People with advanced dementia won't usually benefit from being hospitalized during the last months of life for acute ailments like pneumonia, Goldfeld, the study's lead researcher, said. The focus should be on making the person comfortable.
"When the focus is on comfort, the idea is to try to limit the type of care that could be burdensome for the patient and costly," he said.
Nursing homes may want to send very sick residents to hospitals because it shifts the cost of treating them from the homes to the hospitals and Medicare, the government-run health insurance for the elderly and disabled.
Traditional fee-for-service Medicare pays doctors and hospitals for each service provided.
On the other hand, managed care organizations receive a lump-sum payment for each person they cover. That encourages them to keep patients in nursing homes where costs are lower.

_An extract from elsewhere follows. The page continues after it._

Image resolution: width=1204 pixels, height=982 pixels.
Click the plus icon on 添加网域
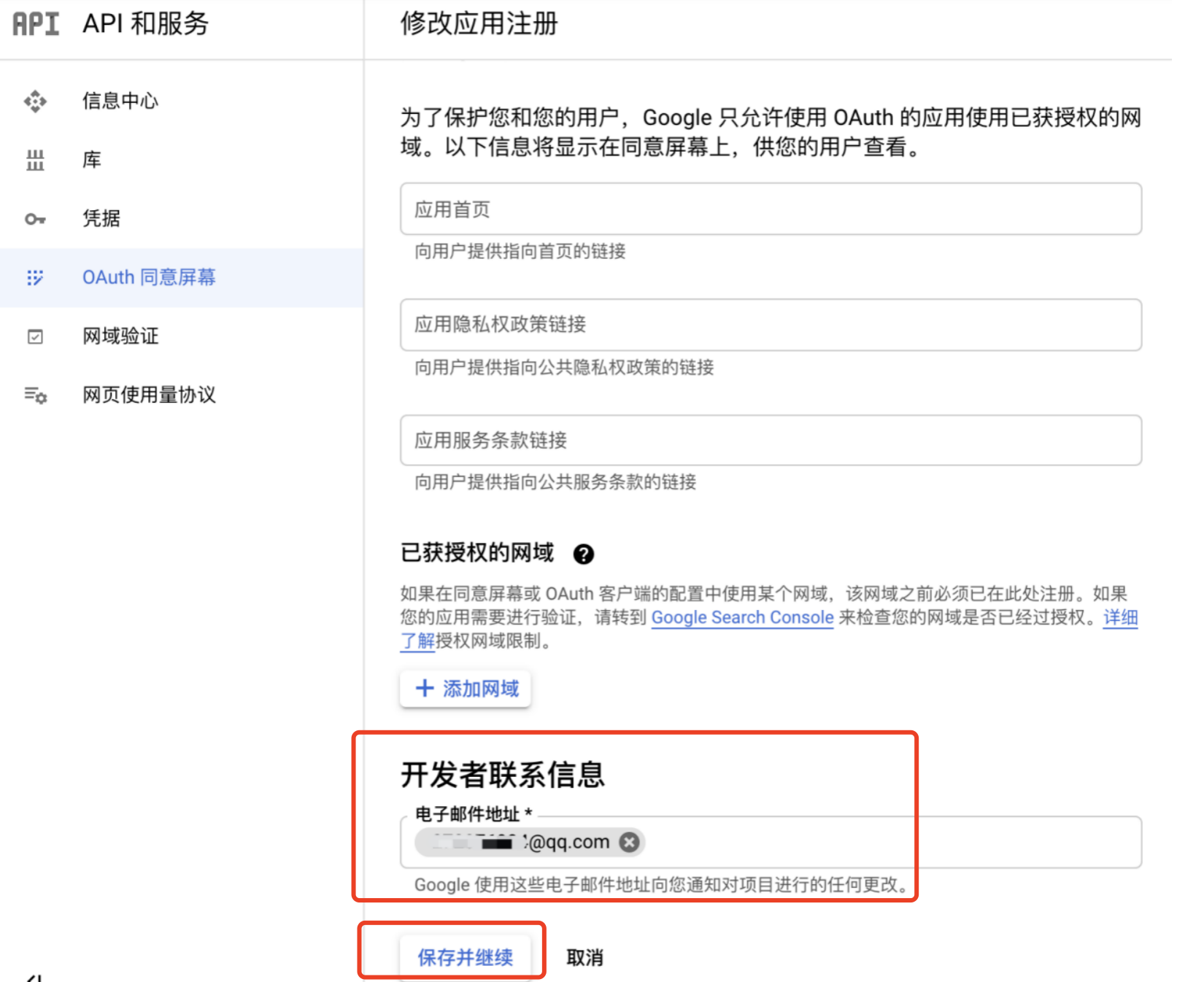(x=423, y=688)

Using data from an existing study, the researchers compared 133 nursing home residents in managed care organizations to 158 covered by traditional Medicare.

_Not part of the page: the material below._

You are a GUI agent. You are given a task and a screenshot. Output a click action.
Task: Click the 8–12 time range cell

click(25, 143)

They analyzed each resident's care during an 18-month period between 2003 and 2009.
Compared to people on standard Medicare, patients covered by managed care organizations were more likely to have do-not-hospitalize orders, the researchers found. Those notes prevent nursing homes from sending people to the hospital at the end of life.
Overall, about 4 percent of managed care beneficiaries were hospitalized compared to about 16 percent of those on traditional Medicare.
Medicare files showed 19 out of 20 people with each type of coverage died by the end of 2010.
"It turns out that they may not live longer even if you send them to the hospital," Goldfeld said.
People enrolled in managed care organizations also had about three times as many primary care visits with nurse practitioners, who may be stationed at nursing homes by the organizations.
"There is no question that the care that was provided in nursing homes was superior to the care they got in hospitals," Dr. William Hall, who wrote an editorial accompanying the new study in JAMA Internal Medicine, said.
Goldfeld said managed care organizations could have been motivated to initiate discussions with families about end-of-life care.
"To the extent managed care organizations are incentivized to have these conversations, they will increase the number of people with (do-not-hospitalize) orders and decrease the number of people sent to the hospital," he said.
Hall, a professor of medicine at the University of Rochester Medical Center in New York, said people should not switch to managed care organizations solely based on these findings.
He also said families should understand the nature of diseases like Alzheimer's and what can be done for the patient.